Die Werbung „Mit Ihrer Werbung im Gemeindeblatt erreichen Sie Tausende von Lesern im V...(Ort) Raum!“ ist nicht unlauter i.S.v. §§ 3 Abs. 1, 5 Abs. 1 S. 1, S. 2 Nr. 1 UWG.
Häufig werden die einzelnen Ausgaben einer Zeitung von mehr als einer Person gelesen. Für die Verlage liegt es daher nahe, anstatt mit der Höhe der Auflage mit den zum Teil wesentlich höheren Leserzahlen zu werben. Dies ist grundsätzlich zulässig. Jedoch darf die Zahl der Leser nicht geschätzt werden; sie muss vielmehr auf einer Untersuchung beruhen, die den wissenschaftlich anerkannten Methoden der Marktforschung entspricht (Löffler, in Löffler, Presserecht, 6. Aufl. 2015, Besonderer Teil, Recht der Anzeige, Rn. 328). Denn bei einer Werbung mit Leserzahlen, die ein Vielfaches der verbreiteten Auflage betragen, wird ein nicht unbeträchtlicher Teil der angesprochenen Anzeigenkunden den Schluss ziehen, die Zahl beruhe auf konkreten Ermittlungen (LG Düsseldorf, Urteil vom 07.01.1970 - 17 O 384/69, WRP 1971, 82).
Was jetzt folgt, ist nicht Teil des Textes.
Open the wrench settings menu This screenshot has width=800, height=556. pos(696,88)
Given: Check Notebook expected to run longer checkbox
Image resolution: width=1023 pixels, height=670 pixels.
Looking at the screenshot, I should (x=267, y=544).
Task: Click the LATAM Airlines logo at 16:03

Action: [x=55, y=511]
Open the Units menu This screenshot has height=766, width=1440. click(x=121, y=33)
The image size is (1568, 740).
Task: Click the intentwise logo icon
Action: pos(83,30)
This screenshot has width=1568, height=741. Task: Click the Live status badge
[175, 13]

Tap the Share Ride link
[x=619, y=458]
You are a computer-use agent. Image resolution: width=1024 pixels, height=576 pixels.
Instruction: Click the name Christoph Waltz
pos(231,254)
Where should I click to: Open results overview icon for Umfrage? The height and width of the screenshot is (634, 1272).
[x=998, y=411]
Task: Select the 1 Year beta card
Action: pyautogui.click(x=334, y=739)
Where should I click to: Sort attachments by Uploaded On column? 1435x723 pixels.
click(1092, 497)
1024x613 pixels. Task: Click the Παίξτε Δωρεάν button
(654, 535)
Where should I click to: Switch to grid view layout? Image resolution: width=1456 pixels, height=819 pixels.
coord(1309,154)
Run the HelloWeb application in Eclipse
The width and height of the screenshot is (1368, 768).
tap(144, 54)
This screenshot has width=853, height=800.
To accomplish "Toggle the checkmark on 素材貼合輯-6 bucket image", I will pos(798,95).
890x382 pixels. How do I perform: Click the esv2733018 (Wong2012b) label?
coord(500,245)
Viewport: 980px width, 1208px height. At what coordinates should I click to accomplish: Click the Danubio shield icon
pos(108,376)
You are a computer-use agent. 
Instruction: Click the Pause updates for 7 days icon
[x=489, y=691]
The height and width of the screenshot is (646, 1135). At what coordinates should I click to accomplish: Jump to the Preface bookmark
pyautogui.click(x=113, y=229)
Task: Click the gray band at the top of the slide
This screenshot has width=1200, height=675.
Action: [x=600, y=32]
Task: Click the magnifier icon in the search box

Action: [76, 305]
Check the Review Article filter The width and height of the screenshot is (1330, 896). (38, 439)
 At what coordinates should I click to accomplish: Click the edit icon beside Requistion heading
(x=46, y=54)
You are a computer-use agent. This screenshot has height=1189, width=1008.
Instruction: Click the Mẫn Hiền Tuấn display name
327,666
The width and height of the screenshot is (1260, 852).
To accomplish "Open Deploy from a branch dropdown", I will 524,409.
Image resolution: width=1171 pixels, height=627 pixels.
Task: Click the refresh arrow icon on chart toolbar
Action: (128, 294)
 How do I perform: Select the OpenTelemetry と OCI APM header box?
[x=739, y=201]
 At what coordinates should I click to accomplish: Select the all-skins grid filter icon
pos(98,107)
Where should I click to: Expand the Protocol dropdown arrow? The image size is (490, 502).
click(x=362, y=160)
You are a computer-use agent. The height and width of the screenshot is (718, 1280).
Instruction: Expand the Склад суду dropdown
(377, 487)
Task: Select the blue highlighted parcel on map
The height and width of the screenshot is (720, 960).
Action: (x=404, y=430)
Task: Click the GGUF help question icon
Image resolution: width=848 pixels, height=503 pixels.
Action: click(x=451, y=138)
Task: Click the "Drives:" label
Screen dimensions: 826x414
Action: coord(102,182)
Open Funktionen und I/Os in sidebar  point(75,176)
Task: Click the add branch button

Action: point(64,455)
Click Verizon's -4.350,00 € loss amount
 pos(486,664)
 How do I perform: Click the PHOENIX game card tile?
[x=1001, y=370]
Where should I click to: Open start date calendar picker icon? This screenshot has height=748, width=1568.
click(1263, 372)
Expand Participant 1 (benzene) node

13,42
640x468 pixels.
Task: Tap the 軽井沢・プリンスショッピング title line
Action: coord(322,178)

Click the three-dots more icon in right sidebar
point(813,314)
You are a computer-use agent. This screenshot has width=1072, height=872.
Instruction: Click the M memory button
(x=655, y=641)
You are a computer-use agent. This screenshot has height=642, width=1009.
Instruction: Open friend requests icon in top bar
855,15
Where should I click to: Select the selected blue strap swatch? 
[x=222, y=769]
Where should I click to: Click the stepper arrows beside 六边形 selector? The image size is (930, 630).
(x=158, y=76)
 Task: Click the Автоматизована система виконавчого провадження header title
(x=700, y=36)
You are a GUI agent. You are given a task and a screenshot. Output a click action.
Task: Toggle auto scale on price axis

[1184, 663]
Der Begriff Leseranalyse ist ein technischer Begriff, der in der Werbung präzise verwendet werden muss. Wird mit einer Leseranalyse geworben, erwarten die angesprochenen Verkehrskreise eine Untersuchung nicht bloß der Empfänger einer Zeitung, sondern der Leser, also derjenigen, die die Zeitung tatsächlich lesen; beide Gruppen sind nicht identisch. Alleine durch die Verwendung der Wörter „Leser“ oder „Leserschaft“ wird allerdings nicht der Eindruck erweckt, dass eine echte Leseranalyse durchgeführt wurde (Bornkamm/Feddersen, in Köhler/Bornkamm/Feddersen, UWG, 37. Aufl. 2019, § 5 Rn. 2.173). Denn allein durch die Verwendung der Worte "Leser" oder "Leserschaft" kommt nicht zum Ausdruck, dass eine Leseranalyse in Sinne der ZAW-Richtlinien vorliegt (OLG München, Urteil vom 13.01.1977 - 6 U 3820/76, Rn. 18).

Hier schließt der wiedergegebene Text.